*** INFORMATION SHOWN Section Begins ***

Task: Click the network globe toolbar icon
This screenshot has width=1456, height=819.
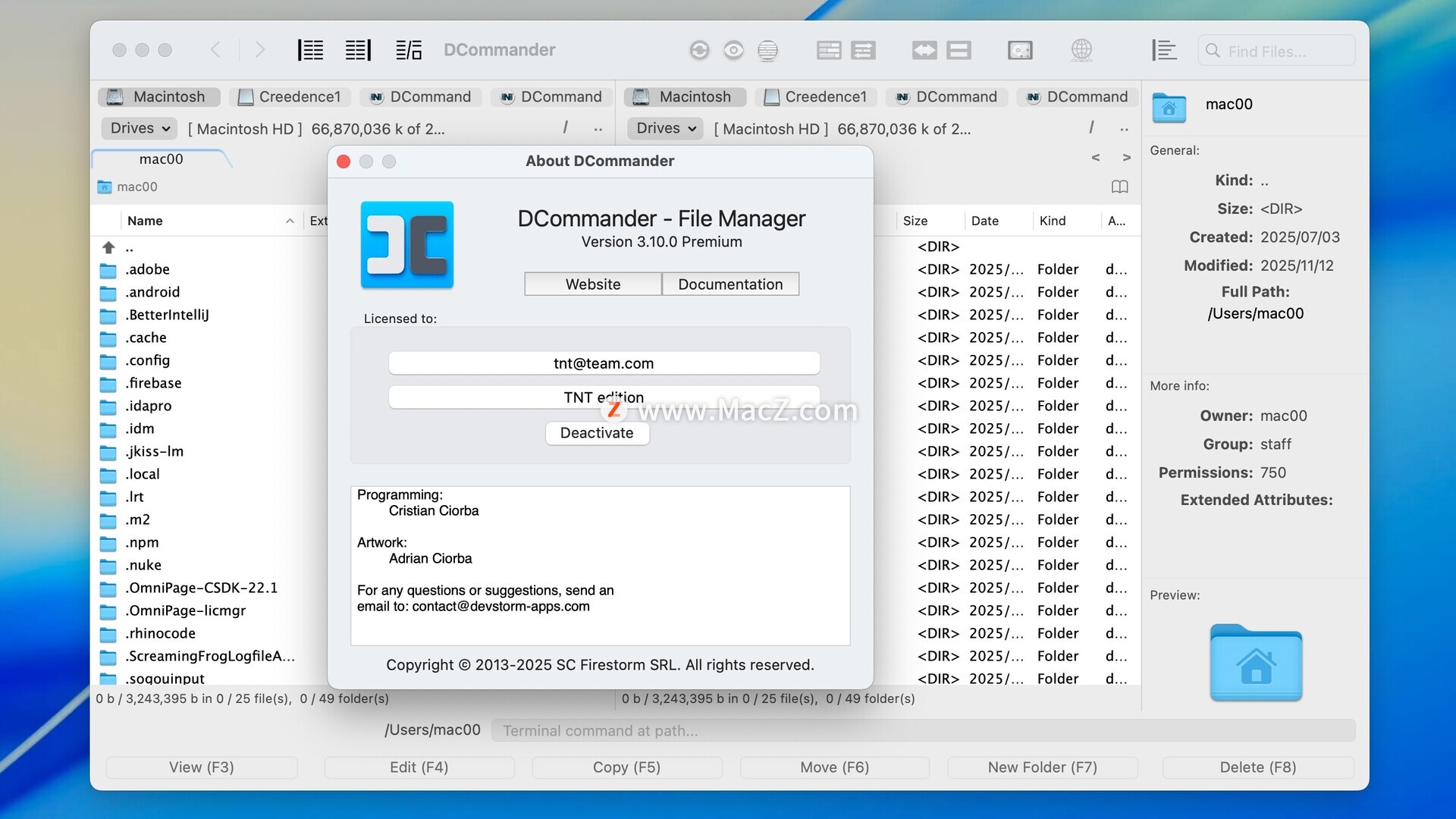Action: (1081, 50)
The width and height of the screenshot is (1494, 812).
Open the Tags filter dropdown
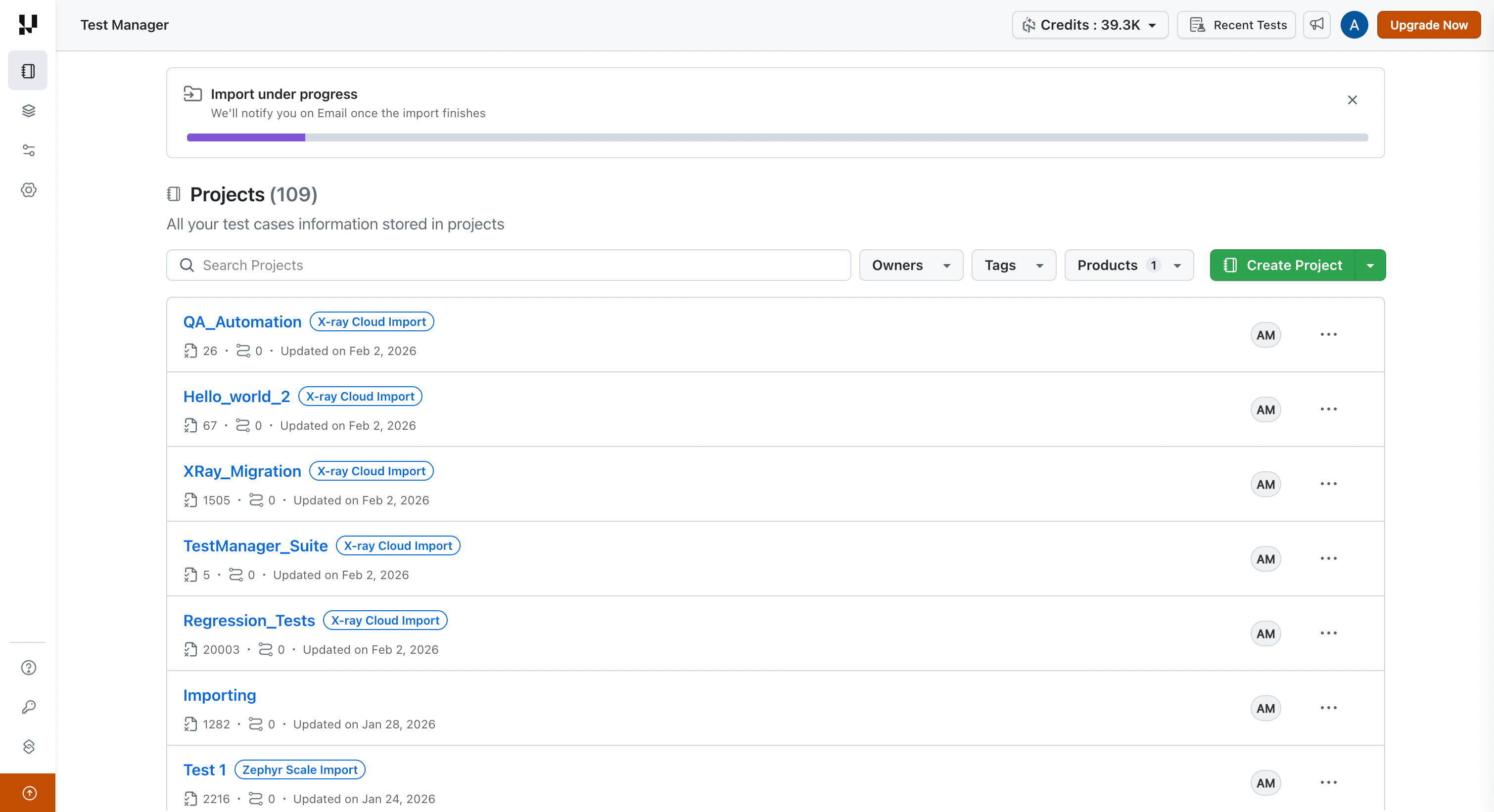[1013, 266]
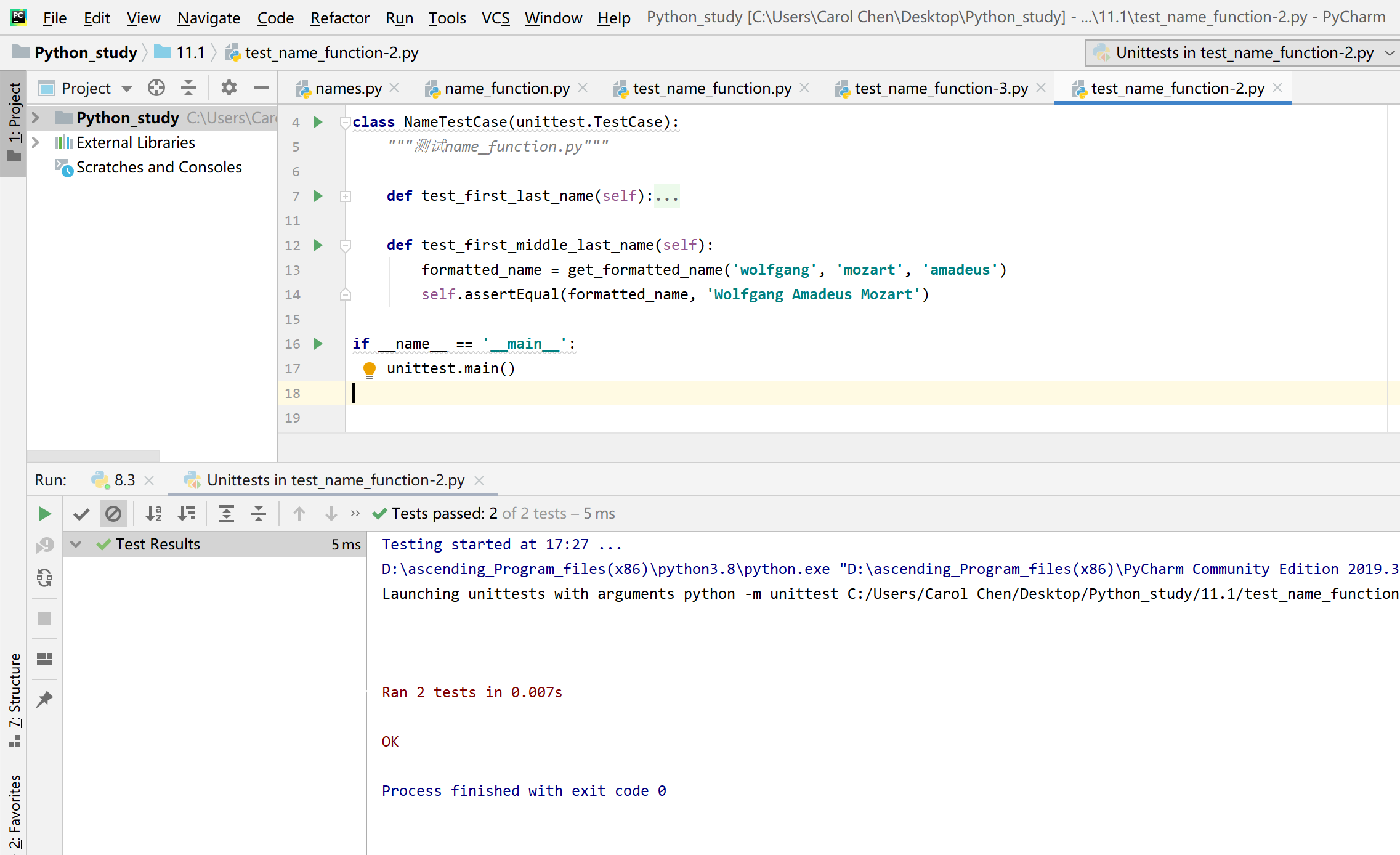Click the green Rerun tests button
This screenshot has height=855, width=1400.
pos(44,514)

*** INFORMATION SHOWN Section Ends ***

• EXERCISE BRIEF
Starting with the line that holds "This screenshot has width=1456, height=819.", return each line exactly through the final line of the entries above; pictures are not part of the output.

• EXPECTED ANSWER
This screenshot has width=1456, height=819.
Action: (1081, 50)
The width and height of the screenshot is (1494, 812).
Open the Tags filter dropdown
[1013, 266]
Click the green Rerun tests button
This screenshot has height=855, width=1400.
pos(44,514)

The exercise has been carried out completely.